San Francisco restaurants that have been cheating their customers and employees — charging diners for city-required healthcare coverage that they aren’t fully providing to workers — will finally be exposed in the coming weeks, with some notable names in foodie circles among the likely culprits.

City Attorney Dennis Herrera is working on settlements with dozens of restaurants that responded to his investigation and partial amnesty offer, which had an April 10 deadline. His effort augments the complaint-driven enforcement actions by the city’s Office of Labor Standards Enforcement, which has collected millions of dollars for thousands of employees of negligent local businesses in recent years.

At issue is the Healthcare Security Ordinance, the landmark 2008 law authored by then-Sup. Tom Ammiano that requires San Francisco businesses to provide a minimal level of healthcare benefits to their workers. Businesses are also required to report spending and surcharge figures to the OLSE annually, with the next report due April 30.
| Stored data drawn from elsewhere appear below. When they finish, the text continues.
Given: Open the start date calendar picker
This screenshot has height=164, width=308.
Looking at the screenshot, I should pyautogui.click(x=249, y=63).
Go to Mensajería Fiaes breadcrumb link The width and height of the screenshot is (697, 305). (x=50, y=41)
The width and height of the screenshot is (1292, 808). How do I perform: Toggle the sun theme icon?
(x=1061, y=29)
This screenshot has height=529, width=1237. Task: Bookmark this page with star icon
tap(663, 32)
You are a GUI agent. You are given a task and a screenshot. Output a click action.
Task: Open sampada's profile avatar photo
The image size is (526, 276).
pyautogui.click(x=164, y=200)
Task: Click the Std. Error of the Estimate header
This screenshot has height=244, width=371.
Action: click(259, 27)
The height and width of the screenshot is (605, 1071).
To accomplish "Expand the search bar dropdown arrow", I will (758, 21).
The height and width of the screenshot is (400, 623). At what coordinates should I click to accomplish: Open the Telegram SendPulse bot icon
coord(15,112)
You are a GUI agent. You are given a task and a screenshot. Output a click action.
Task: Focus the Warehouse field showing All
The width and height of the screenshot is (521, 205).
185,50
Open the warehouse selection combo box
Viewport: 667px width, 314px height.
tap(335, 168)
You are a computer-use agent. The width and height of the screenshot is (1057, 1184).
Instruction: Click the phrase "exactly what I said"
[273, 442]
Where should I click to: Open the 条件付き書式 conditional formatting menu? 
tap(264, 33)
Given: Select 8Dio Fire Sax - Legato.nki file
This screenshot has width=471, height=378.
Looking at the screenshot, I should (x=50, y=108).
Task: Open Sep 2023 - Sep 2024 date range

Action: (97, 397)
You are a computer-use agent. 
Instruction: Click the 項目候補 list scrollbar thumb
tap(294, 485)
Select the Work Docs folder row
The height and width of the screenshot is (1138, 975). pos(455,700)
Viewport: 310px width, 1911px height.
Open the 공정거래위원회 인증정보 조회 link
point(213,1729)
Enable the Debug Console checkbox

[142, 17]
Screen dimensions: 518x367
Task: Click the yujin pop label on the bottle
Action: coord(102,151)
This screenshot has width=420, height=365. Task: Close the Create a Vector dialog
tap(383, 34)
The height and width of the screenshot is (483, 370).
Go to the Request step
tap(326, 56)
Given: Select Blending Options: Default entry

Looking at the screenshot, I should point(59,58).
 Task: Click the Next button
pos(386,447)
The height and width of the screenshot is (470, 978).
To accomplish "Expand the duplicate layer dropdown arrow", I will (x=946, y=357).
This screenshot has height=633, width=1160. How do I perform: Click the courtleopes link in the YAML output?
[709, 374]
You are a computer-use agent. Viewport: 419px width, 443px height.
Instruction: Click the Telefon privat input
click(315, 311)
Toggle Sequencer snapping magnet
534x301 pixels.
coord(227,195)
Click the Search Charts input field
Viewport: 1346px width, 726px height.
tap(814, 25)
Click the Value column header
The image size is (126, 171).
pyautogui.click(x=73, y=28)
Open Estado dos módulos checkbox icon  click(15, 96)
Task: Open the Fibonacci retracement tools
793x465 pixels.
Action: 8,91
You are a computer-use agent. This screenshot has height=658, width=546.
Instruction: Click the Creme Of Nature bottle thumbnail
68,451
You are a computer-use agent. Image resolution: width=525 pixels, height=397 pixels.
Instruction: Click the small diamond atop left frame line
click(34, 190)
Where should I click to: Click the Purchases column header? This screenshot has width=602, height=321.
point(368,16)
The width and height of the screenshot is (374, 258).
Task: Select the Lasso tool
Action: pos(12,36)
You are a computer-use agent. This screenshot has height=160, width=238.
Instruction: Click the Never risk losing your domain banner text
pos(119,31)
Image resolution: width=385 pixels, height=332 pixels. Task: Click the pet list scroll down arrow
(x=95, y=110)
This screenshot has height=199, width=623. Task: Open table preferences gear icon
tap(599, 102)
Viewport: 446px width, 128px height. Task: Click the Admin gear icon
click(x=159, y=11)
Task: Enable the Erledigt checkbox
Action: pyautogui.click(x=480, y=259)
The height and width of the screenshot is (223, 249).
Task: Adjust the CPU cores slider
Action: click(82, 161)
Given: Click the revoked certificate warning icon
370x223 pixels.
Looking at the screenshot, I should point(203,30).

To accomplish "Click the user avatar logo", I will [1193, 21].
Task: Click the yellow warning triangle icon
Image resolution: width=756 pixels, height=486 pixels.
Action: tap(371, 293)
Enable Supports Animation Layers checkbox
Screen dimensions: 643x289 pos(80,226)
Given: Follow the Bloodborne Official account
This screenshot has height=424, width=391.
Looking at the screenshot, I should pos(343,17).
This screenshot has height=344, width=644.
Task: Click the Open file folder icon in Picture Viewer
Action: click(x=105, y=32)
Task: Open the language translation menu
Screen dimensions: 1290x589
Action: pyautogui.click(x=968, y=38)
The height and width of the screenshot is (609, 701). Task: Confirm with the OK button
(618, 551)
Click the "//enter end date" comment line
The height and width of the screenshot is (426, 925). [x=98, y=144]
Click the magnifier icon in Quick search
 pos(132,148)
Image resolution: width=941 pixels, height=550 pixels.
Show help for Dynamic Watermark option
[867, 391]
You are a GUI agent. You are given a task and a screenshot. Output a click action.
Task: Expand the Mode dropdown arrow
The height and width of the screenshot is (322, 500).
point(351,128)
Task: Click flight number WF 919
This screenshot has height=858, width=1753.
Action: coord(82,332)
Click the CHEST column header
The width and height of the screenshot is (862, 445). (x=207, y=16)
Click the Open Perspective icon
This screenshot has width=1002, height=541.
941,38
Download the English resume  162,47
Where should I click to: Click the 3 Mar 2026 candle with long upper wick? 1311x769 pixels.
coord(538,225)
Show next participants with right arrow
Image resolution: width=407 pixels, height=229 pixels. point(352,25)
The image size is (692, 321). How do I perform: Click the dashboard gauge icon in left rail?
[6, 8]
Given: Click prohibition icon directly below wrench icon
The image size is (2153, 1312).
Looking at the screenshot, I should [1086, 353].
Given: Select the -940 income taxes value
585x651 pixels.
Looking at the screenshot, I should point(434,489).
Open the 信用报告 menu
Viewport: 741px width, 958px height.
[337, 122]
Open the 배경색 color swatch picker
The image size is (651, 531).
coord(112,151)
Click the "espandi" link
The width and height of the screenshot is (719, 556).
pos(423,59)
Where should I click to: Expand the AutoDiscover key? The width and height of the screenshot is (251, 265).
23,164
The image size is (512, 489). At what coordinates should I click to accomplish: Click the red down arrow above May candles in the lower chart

Last year’s data show celebrity chef Michael Mina’s Mina Group LLC — which includes the restaurants Michael Mina, RN74, Bourbon Steak, and Clock Bar — to be the top violator, collecting $539,806 in surcharges from customers and spending just $211,809 on employee healthcare.

Herrera used that list to ask more than 70 businesses to show they are in compliance with the law or reach discounted settlements now to avoid punitive fines or criminal charges later, and Herrera told us he received 60 responses and had his inquiry snubbed by fewer than a dozen.

“It’s too early to talk about how large a recovery we’ll be getting for workers, but I’m pleased with the response rate,” Herrera told us. He refused to estimate how many of the respondents were found to be in violation, but in an April 11 message to reporters covering the issue, his spokesperson Matt Dorsey wrote, “Based on our investigation so far, we anticipate that the majority of these establishments will be required to pay money to compensate their workers.”

WHAT THE FIGURES SHOW

The Guardian contacted many of the restaurants that topped the OLSE list. Some wouldn’t respond, some said they’ve changed their policies since the controversy erupted, and some wouldn’t talk until after a settlement is announced — including the Mina Group. That seems to indicate they’re about to pay for past violations.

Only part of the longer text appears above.